I took a career break to build this. If you like it and are looking to hire a ML engineer, please contact me :) 

CAUTION: PROTOTYPE! NO PRODUCTION USE, not even development. 

Merdb is a data processing library that
* is a relational api like SQL to query data
* has Unix like pipes to compose operators using the `|` syntax
* scales to multi core or a cluster(via Modin)
* processes data too big to fit into memory
* support interactive and optimized processing(optimizations in roadmap)

# Install
```shell
pip install merdb
```
# Example

```python
import pandas as pd
from merdb.interactive import *
# for lazy(TBD) use `from merdb.lazy import *`

def is_senior(row) -> bool:
    return row['age'] > 35


def double_age(row) -> int:
    return row["age"] * 2


cols = ["name", "age"]
people_df = pd.DataFrame([
    ["Raj", 35],
    ["Sona", 20],
    ["Abby", 70],
    ["Abba", 90],
], columns=cols)

# One can specify functions without any source data like quadruple age
quadruple_age = map(double_age, "age") | map(double_age, "age")

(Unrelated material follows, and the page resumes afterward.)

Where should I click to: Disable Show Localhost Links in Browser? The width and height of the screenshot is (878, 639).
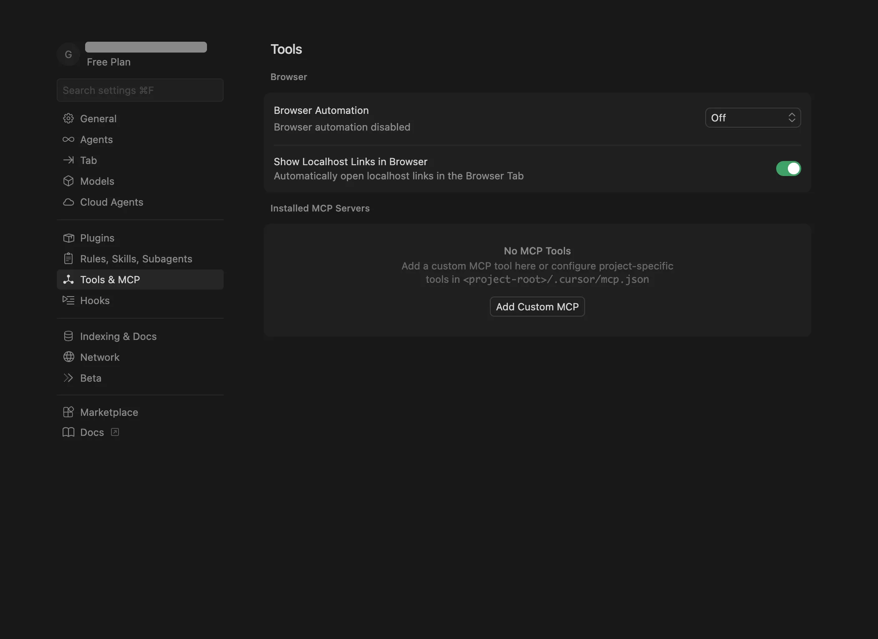coord(788,169)
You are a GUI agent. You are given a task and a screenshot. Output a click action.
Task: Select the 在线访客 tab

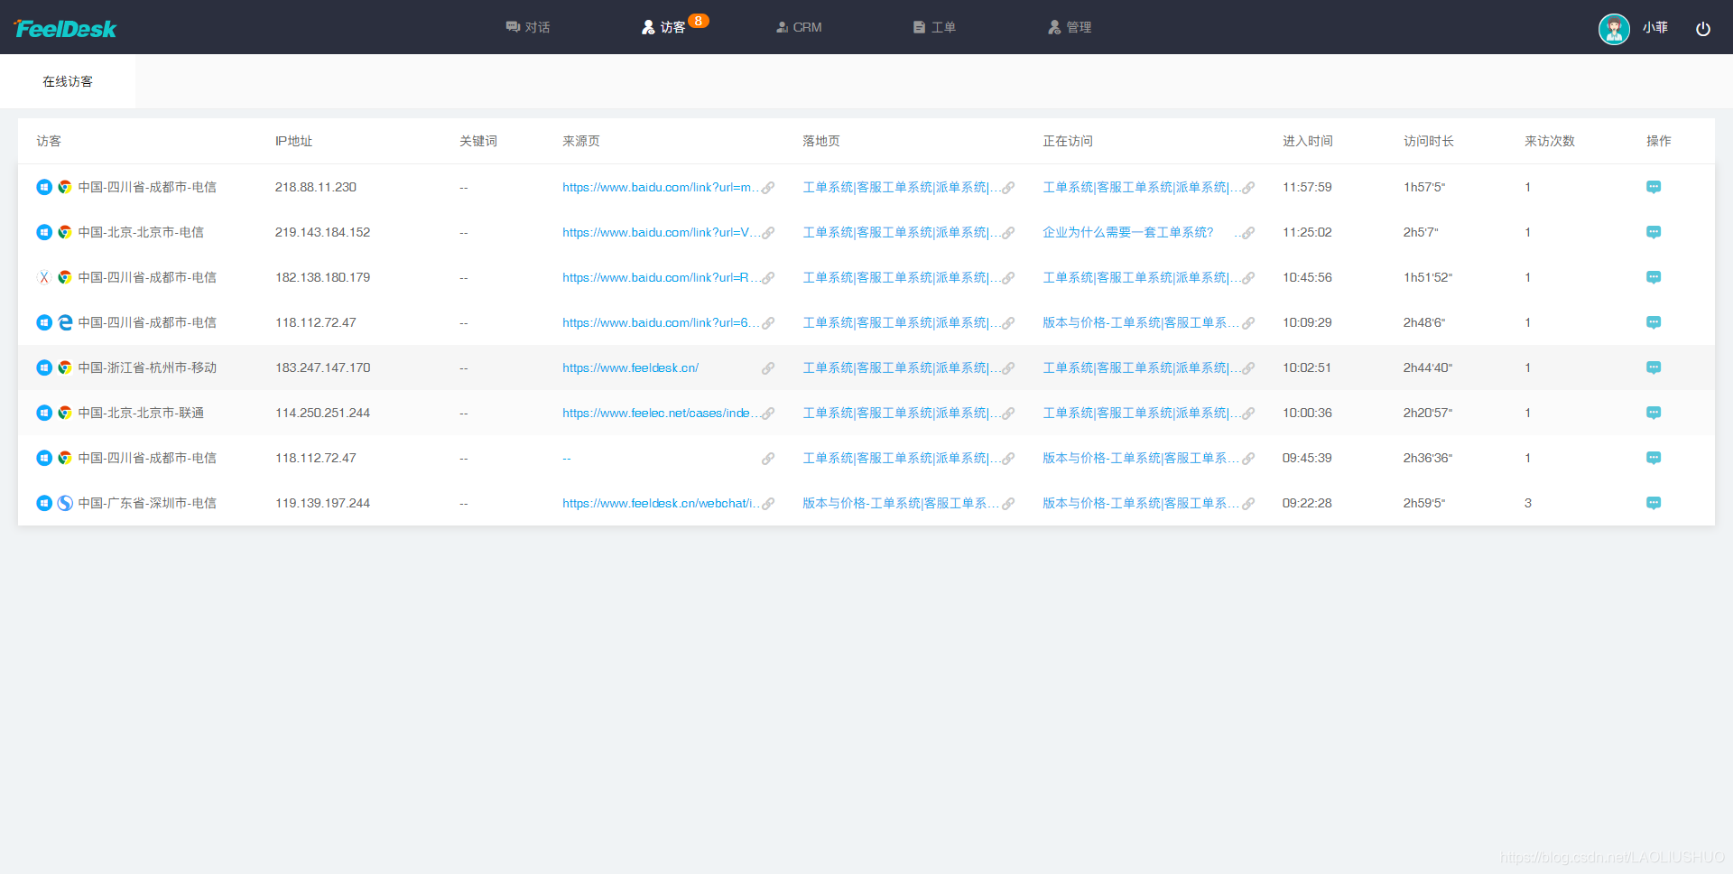coord(67,80)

result = (t(people_df) # convert people_df to a merdb table
          | where(is_senior)
          | order_by("name", "asc")
          | quadruple_age # Unix like pipe syntax making it easy to refactor out intermediate processing
          | select("age")
          | rename({"age": "new_age"})
          )

# Convert to Pandas Dataframe and print
print(result.df())

```